= Description of the task =
Make an exact copy of all the records.

START Records for the task

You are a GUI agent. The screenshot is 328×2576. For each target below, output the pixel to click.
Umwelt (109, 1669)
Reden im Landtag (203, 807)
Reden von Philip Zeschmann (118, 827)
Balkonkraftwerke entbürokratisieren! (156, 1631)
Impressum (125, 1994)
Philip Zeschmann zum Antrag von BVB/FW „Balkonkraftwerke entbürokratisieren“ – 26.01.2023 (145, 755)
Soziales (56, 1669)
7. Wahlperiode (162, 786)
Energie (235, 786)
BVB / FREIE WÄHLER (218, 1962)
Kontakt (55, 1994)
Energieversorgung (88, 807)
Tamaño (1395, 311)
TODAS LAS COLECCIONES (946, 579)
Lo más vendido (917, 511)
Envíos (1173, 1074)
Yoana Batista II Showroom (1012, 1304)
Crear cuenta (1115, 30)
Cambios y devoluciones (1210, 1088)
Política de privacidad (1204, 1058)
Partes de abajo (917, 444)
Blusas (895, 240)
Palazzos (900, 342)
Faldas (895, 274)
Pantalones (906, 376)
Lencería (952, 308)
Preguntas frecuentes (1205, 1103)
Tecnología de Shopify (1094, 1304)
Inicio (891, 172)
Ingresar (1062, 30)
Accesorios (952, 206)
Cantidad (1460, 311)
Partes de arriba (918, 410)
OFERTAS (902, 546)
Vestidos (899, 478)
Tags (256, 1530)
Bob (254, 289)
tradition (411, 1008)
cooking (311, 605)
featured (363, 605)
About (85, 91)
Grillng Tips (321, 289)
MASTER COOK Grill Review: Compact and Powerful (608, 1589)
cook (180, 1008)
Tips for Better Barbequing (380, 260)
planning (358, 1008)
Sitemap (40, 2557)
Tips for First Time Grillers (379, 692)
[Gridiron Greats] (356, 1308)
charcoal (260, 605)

END Records for the task

= Solution for this task =
You are a GUI agent. The screenshot is 328×2576. For each target below, output the pixel to click.
Umwelt (109, 1669)
Reden im Landtag (203, 807)
Reden von Philip Zeschmann (118, 827)
Balkonkraftwerke entbürokratisieren! (156, 1631)
Impressum (125, 1994)
Philip Zeschmann zum Antrag von BVB/FW „Balkonkraftwerke entbürokratisieren“ – 26.01.2023 (145, 755)
Soziales (56, 1669)
7. Wahlperiode (162, 786)
Energie (235, 786)
BVB / FREIE WÄHLER (218, 1962)
Kontakt (55, 1994)
Energieversorgung (88, 807)
Tamaño (1395, 311)
TODAS LAS COLECCIONES (946, 579)
Lo más vendido (917, 511)
Envíos (1173, 1074)
Yoana Batista II Showroom (1012, 1304)
Crear cuenta (1115, 30)
Cambios y devoluciones (1210, 1088)
Política de privacidad (1204, 1058)
Partes de abajo (917, 444)
Blusas (895, 240)
Palazzos (900, 342)
Faldas (895, 274)
Pantalones (906, 376)
Lencería (952, 308)
Preguntas frecuentes (1205, 1103)
Tecnología de Shopify (1094, 1304)
Inicio (891, 172)
Ingresar (1062, 30)
Accesorios (952, 206)
Cantidad (1460, 311)
Partes de arriba (918, 410)
OFERTAS (902, 546)
Vestidos (899, 478)
Tags (256, 1530)
Bob (254, 289)
tradition (411, 1008)
cooking (311, 605)
featured (363, 605)
About (85, 91)
Grillng Tips (321, 289)
MASTER COOK Grill Review: Compact and Powerful (608, 1589)
cook (180, 1008)
Tips for Better Barbequing (380, 260)
planning (358, 1008)
Sitemap (40, 2557)
Tips for First Time Grillers (379, 692)
[Gridiron Greats] (356, 1308)
charcoal (260, 605)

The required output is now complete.